(Task directions) Look through the records that follow. Copy every line containing the word "Open".

(Records supplied)
* * * * * * * * *
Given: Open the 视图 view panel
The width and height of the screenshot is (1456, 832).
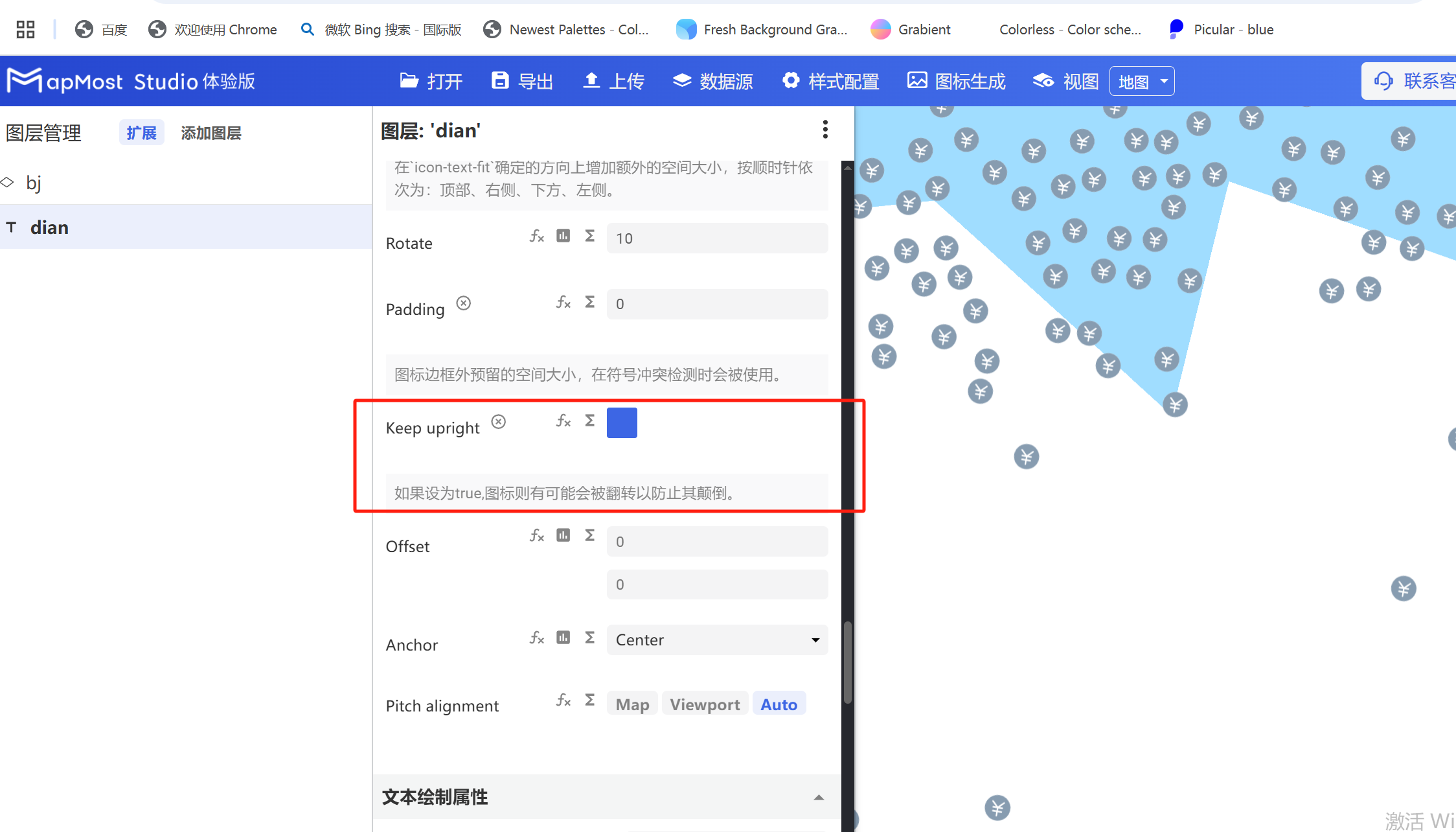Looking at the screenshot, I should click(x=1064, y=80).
* * * * * * * * *
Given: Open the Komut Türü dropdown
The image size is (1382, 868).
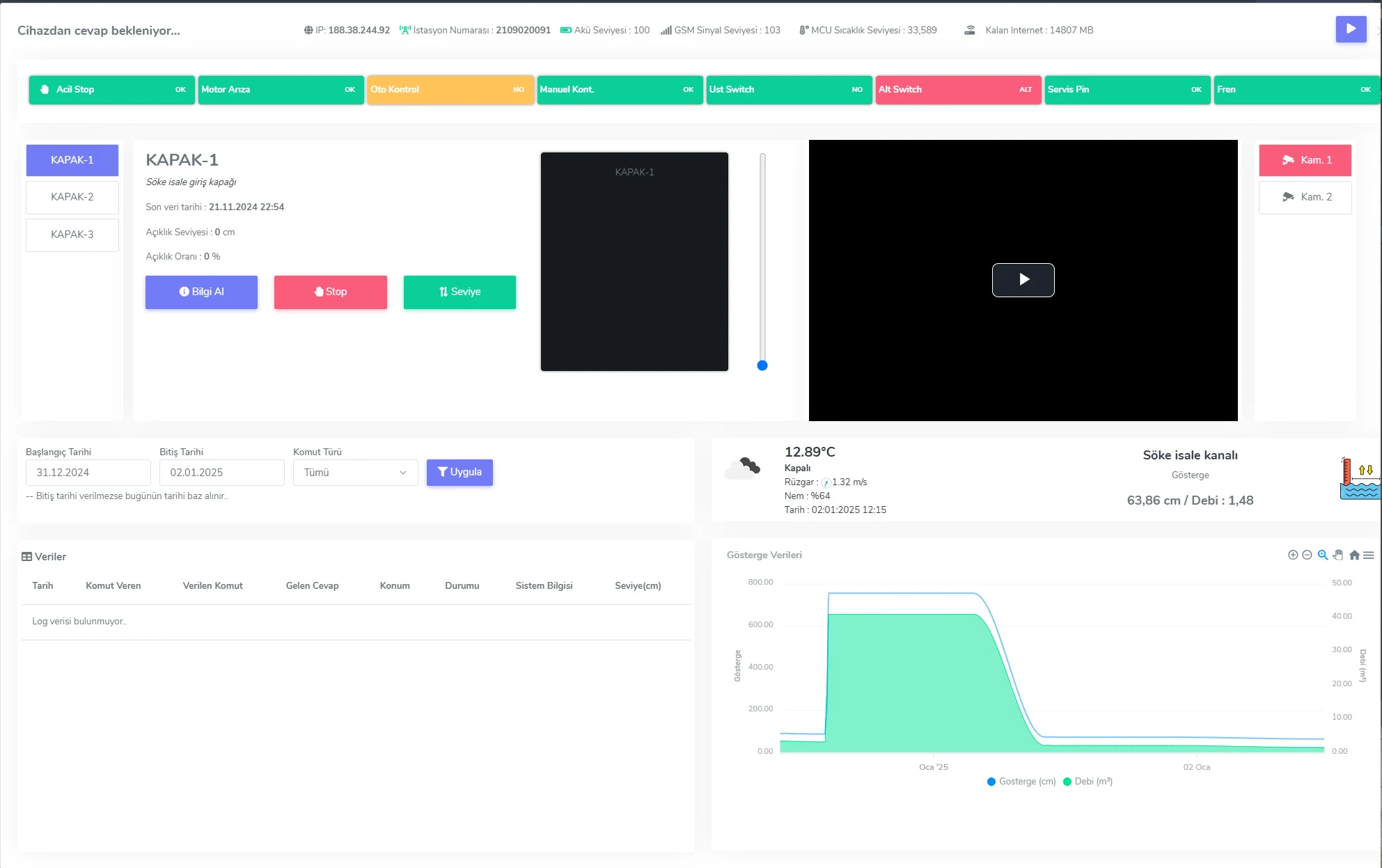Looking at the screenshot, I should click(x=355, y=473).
* * * * * * * * *
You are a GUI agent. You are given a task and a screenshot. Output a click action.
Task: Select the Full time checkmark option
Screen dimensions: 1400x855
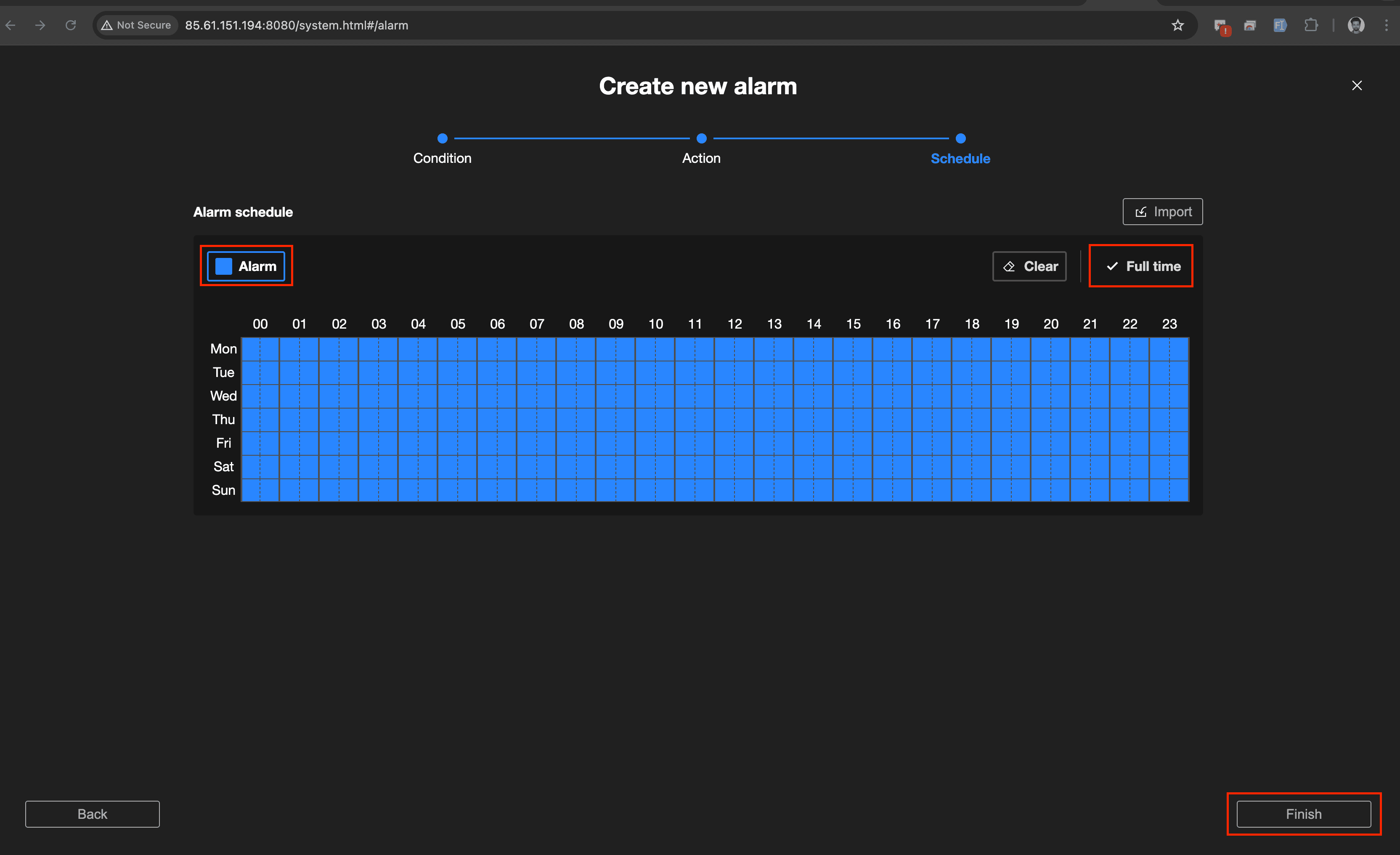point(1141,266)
* * * * * * * * *
(Answer to the exercise)
Given: Open the 视图 view panel
Given: Open the Komut Türü dropdown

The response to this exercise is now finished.